Page>
--------------------

This passage is telling because it shines a light on the issues Vendler has with Dove-the-Black-Woman and not just Dove-the-Editor. Vendler wants to know how Dove could be so ungrateful, because she was “rewarded” so much. “Awarded” would imply that Dove deserved her many accolades, simply because she’s a brilliant poet and hard worker. However, “rewarded” implies that Dove was given advantages in exchange for something. And what exactly does Vendler think that something should be? Ignoring the fraught history of this country? Pretending that Black poets besides “Carl Phillips and Yusef Komunyakaa”—the two Black poets who don’t need “special defense”—don’t exist?

But what remains unspoken speaks volumes: Vendler really means, how is it that an Uppity Black Female Poet dared to get out of her place? How dare she make her own editorial—intellectual—choices without checking with anyone first? And that anyone would be Helen Vendler.

And finally, there is this passage, the ultimate attack on the Black Poetry Body:

Dove feels obliged to defend the black poets with hyperbole. It is legitimate to recognize the pioneering role of Gwendolyn Brooks, just as it is moving to observe her self-questioning as she reacted to the new aggressiveness in black poetry. But doesn’t it weaken Dove’s case when she says that in her first book Brooks “confirmed that black women can express themselves in poems as richly innovative as the best male poets of any race”? As richly innovative as Shakespeare? Dante? Wordsworth? A just estimate is always more convincing than an exaggerated one.

In other words, the best Black poets can’t ever tangle with the best White ones. And it’s ridiculous for anyone to assert that–especially another Black poet.

--------------------

What you have to do> Reproduce the entire passage on Vendler's criticism of Dove word for word, with no changes.

--------------------

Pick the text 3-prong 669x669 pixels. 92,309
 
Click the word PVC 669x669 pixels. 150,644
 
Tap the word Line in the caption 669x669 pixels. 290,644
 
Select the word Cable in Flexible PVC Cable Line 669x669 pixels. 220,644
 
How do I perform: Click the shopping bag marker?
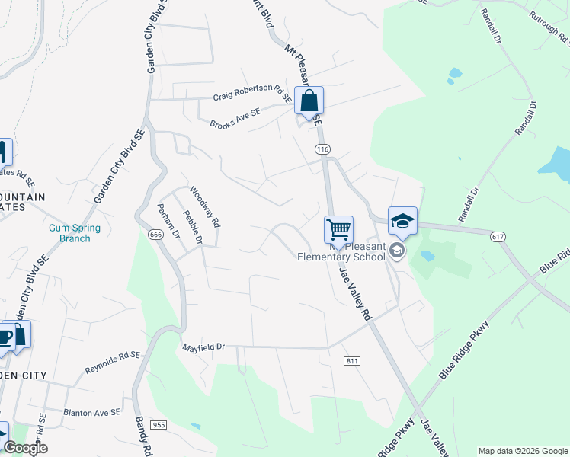coord(309,101)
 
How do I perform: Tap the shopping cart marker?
coord(338,229)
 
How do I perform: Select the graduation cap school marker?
coord(402,222)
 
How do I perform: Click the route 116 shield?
coord(323,149)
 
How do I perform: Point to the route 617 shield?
coord(498,237)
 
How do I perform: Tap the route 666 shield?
coord(155,235)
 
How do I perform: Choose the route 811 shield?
coord(351,360)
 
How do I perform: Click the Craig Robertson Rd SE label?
coord(251,91)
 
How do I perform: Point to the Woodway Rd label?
coord(204,208)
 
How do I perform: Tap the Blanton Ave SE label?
coord(92,412)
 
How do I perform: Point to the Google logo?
coord(25,448)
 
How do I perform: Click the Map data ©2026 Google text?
coord(522,451)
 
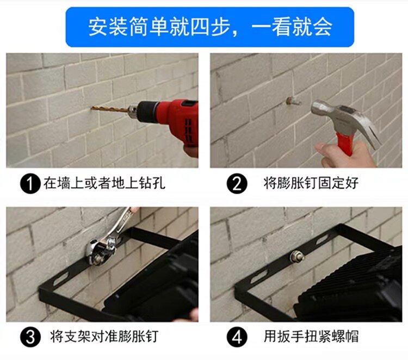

--------------------

Task solution>
This passage is telling because it shines a light on the issues Vendler has with Dove-the-Black-Woman and not just Dove-the-Editor. Vendler wants to know how Dove could be so ungrateful, because she was “rewarded” so much. “Awarded” would imply that Dove deserved her many accolades, simply because she’s a brilliant poet and hard worker. However, “rewarded” implies that Dove was given advantages in exchange for something. And what exactly does Vendler think that something should be? Ignoring the fraught history of this country? Pretending that Black poets besides “Carl Phillips and Yusef Komunyakaa”—the two Black poets who don’t need “special defense”—don’t exist?

But what remains unspoken speaks volumes: Vendler really means, how is it that an Uppity Black Female Poet dared to get out of her place? How dare she make her own editorial—intellectual—choices without checking with anyone first? And that anyone would be Helen Vendler.

And finally, there is this passage, the ultimate attack on the Black Poetry Body:

Dove feels obliged to defend the black poets with hyperbole. It is legitimate to recognize the pioneering role of Gwendolyn Brooks, just as it is moving to observe her self-questioning as she reacted to the new aggressiveness in black poetry. But doesn’t it weaken Dove’s case when she says that in her first book Brooks “confirmed that black women can express themselves in poems as richly innovative as the best male poets of any race”? As richly innovative as Shakespeare? Dante? Wordsworth? A just estimate is always more convincing than an exaggerated one.

In other words, the best Black poets can’t ever tangle with the best White ones. And it’s ridiculous for anyone to assert that–especially another Black poet.